▸ **REQUEST**: Update the lines from the one containing "Task: Add Siblies Бэйли doll to favorites" through the end of the records, replacing "favorites" with "wishlist" and leaving everything else unchanged. Give only those lines, without the pictures.

▸ **PROVIDED MATERIAL**:

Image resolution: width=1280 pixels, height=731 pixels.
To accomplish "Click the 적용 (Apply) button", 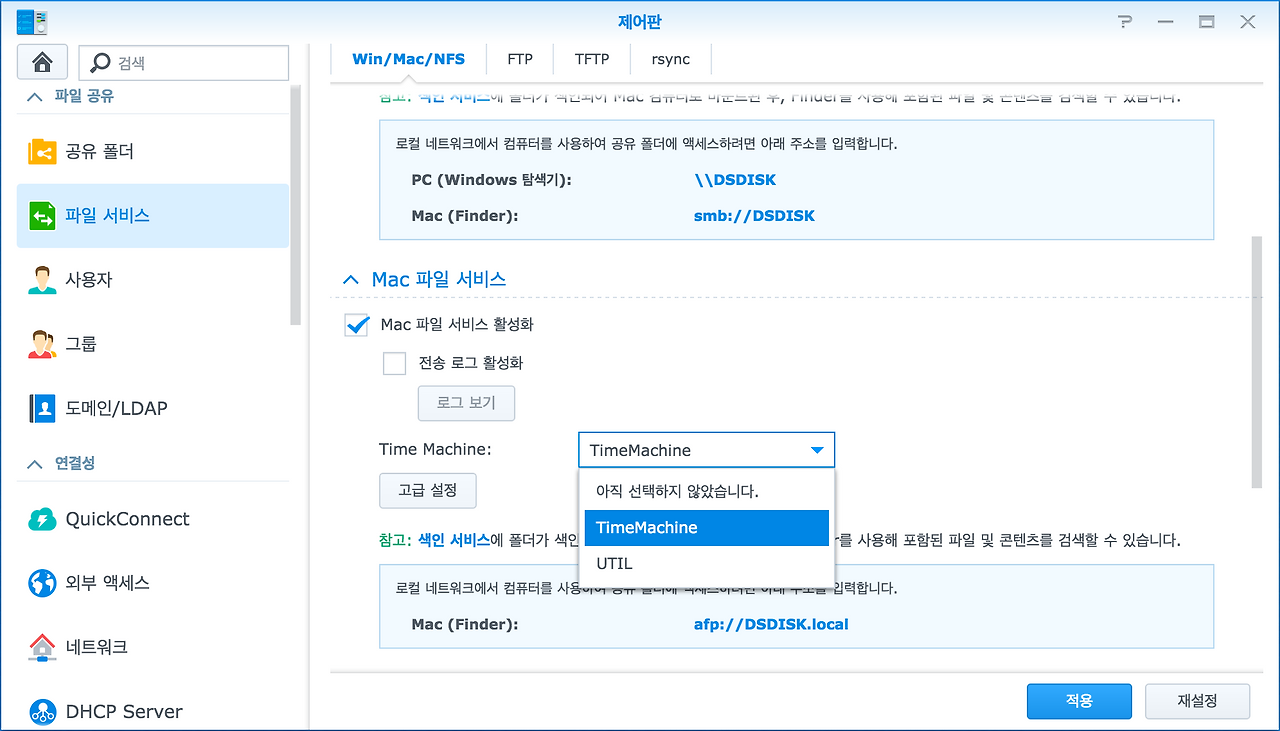I will coord(1079,701).
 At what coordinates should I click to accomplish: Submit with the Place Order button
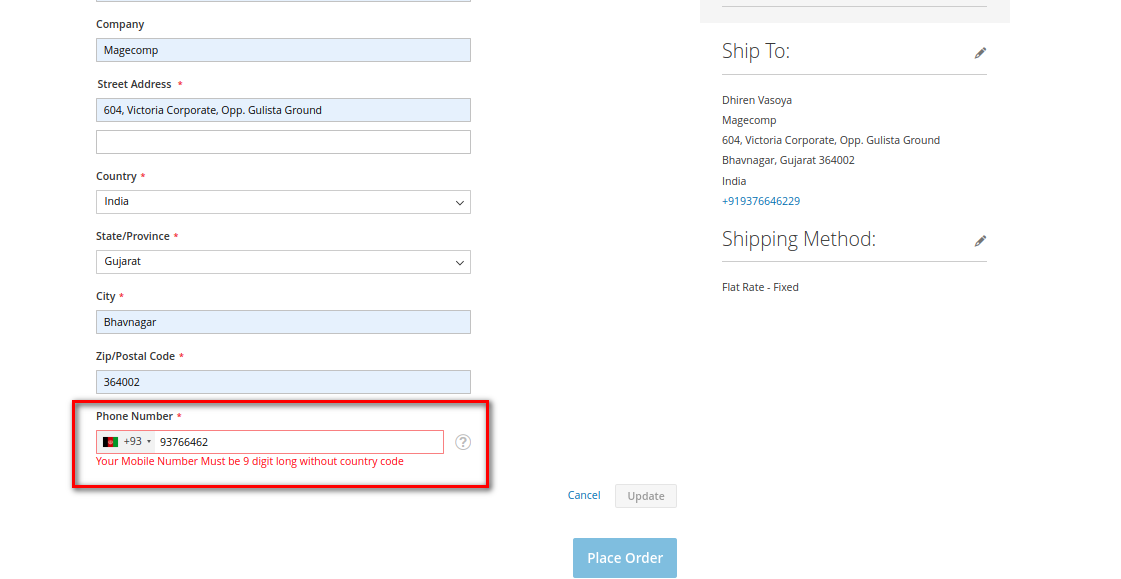click(624, 558)
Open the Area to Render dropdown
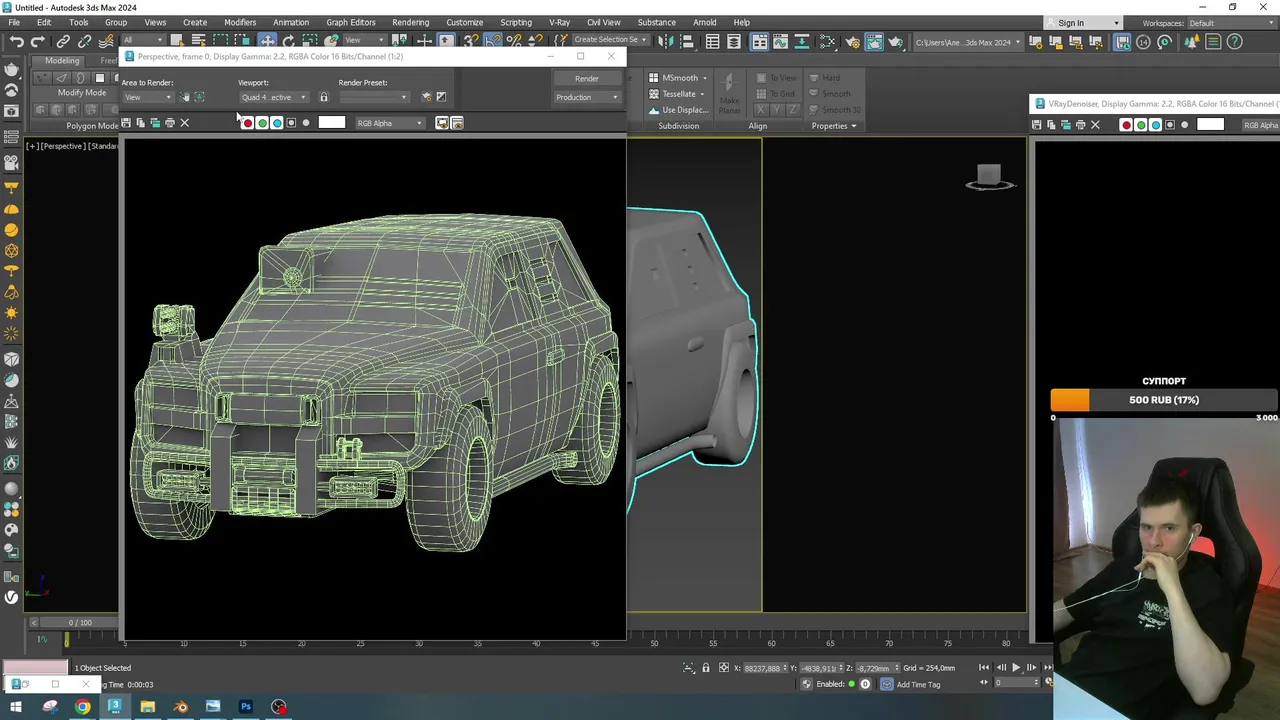 [147, 97]
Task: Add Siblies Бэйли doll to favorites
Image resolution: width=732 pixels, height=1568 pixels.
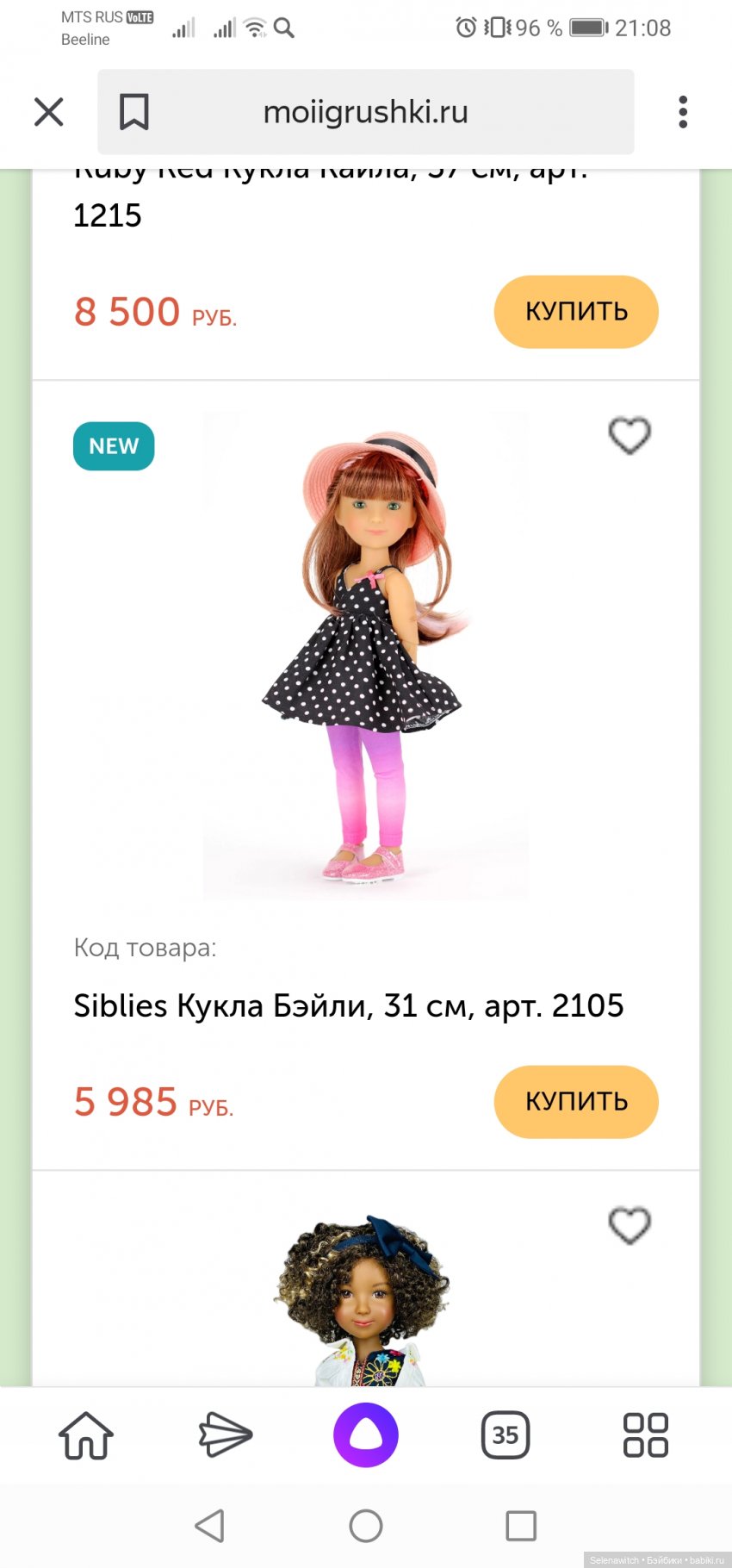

▸ **RESPONSE BELOW**:
Task: Add Siblies Бэйли doll to wishlist
Image resolution: width=732 pixels, height=1568 pixels.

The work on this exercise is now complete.